It's fair to say, that the Reltio Professional Services (PS) Team loves Reltio’s Integration Hub.
Since Reltio partnered with Workato, we have developed (through customer engagements or just for fun) upwards of 25 different RIH recipes, a lot of which are available for use with minimal changes corresponding to customer's requirements and used by our PS, SC, Partners and Customers as part of their implementations and beyond.
We have developed recipes for:
-
Exporting & Importing Data
-
ETL
-
Reference Data Management (RDM)
-
Unmerging
-
Custom Reports which provide information about
Throughout the development cycle, we have tuned these recipes taking into account their task consumption to ensure that they are designed optimally for the customer requirements (functional and non-functional). So I'm here to share those best practices which we follow, so you can benefit from them too!

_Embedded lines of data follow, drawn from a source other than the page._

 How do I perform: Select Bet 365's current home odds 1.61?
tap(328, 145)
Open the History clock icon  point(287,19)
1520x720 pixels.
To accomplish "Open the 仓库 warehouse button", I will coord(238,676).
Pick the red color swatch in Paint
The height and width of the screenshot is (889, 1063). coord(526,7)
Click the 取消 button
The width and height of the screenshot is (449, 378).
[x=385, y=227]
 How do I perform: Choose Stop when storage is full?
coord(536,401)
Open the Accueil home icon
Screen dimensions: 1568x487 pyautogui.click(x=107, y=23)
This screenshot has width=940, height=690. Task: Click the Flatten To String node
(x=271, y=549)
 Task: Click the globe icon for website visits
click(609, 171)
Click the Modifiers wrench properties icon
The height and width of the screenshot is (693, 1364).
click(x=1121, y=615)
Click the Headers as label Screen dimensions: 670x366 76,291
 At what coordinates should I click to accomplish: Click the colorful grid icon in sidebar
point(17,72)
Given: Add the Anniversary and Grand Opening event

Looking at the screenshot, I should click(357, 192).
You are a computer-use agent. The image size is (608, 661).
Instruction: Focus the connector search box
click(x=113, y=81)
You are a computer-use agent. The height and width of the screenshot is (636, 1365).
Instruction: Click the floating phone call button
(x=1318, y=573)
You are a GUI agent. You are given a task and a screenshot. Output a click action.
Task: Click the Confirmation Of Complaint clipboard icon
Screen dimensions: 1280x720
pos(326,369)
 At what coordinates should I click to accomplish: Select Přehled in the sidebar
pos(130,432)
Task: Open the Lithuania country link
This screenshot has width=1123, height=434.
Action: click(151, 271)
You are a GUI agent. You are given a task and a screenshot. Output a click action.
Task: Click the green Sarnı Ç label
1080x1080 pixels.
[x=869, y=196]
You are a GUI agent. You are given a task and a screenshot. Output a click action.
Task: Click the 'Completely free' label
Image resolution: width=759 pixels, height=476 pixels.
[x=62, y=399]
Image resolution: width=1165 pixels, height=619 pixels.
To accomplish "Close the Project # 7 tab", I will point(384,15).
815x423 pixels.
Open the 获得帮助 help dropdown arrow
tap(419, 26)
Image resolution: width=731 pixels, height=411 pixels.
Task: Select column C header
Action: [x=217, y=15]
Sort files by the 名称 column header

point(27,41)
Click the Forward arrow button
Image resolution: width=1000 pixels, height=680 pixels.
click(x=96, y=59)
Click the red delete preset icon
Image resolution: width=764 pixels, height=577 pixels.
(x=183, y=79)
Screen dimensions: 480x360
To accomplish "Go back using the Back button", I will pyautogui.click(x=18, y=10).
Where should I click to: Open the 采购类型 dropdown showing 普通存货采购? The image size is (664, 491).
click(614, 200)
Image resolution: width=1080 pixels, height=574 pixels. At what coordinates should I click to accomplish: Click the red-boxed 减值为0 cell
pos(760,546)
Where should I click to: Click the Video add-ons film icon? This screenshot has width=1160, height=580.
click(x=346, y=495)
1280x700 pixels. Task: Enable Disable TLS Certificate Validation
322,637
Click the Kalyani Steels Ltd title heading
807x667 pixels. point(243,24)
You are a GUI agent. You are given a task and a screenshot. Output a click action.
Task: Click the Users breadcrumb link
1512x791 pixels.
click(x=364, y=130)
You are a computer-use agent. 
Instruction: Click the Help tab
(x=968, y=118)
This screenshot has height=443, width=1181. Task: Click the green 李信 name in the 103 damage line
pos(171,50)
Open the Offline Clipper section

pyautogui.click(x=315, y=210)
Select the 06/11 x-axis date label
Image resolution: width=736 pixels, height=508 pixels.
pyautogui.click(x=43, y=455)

Firstly let’s understand the Major Factors of Task Usage. There are many different reasons why task consumption for a given recipe can rise. It boils down to three main factors that broadly impact the task consumption of any recipe:
The number of Jobs
|
The number of events per Job
|
The efficient processing of Events
|
E.g. Say you work in the sales org of a business. For every new customer opportunity, you are running a job and performing a particular action, which takes about 15 tasks each time that job is run. If you had about ten thousand customer opportunities being processed each day, those hundred would be a multiplier for the number of tasks consumed by each of those jobs - This becomes task-intensive.
|
E.g. You are reading a CSV file from your S3 bucket (other buckets are available) and then processing a couple of actions in HubSpot (other equally lovely CRM solutions are compatible with RIH too). Whether each event is processed individually or as a batch can have a multiplier effect on the total task count for a job. Additionally, keep in mind that data synchronisation or scheduled jobs typically process more than one event per trigger event. - This can also become task-intensive
|
The way you choose to implement processing logic can impact the efficiency of processing events and the overall number of tasks consumed in every job. Using the right tools can provide a balance between development complexity and task optimisation. - There are many tools in your arsenal here, PS often use Python, Javascript or Ruby which adds a little complexity when building the recipe, however, it improves the task usage massively.
|
Let’s talk about Task Optimisation - Now from the above section, we understand how tasks are being consumed, and the different factors affecting overall task consumption for each job, there are a couple of approaches you can use to automate the process of identifying recipes in need of optimisation within RIH, so you don’t have to do so reactively. By using the approaches below to assess different high-consumption recipes proactively, you can flag certain recipes as potential candidates for optimisation. Once you've identified those recipes, you can start applying the optimisation strategies that we’ll discuss to bring down the overall task consumption to acceptable levels.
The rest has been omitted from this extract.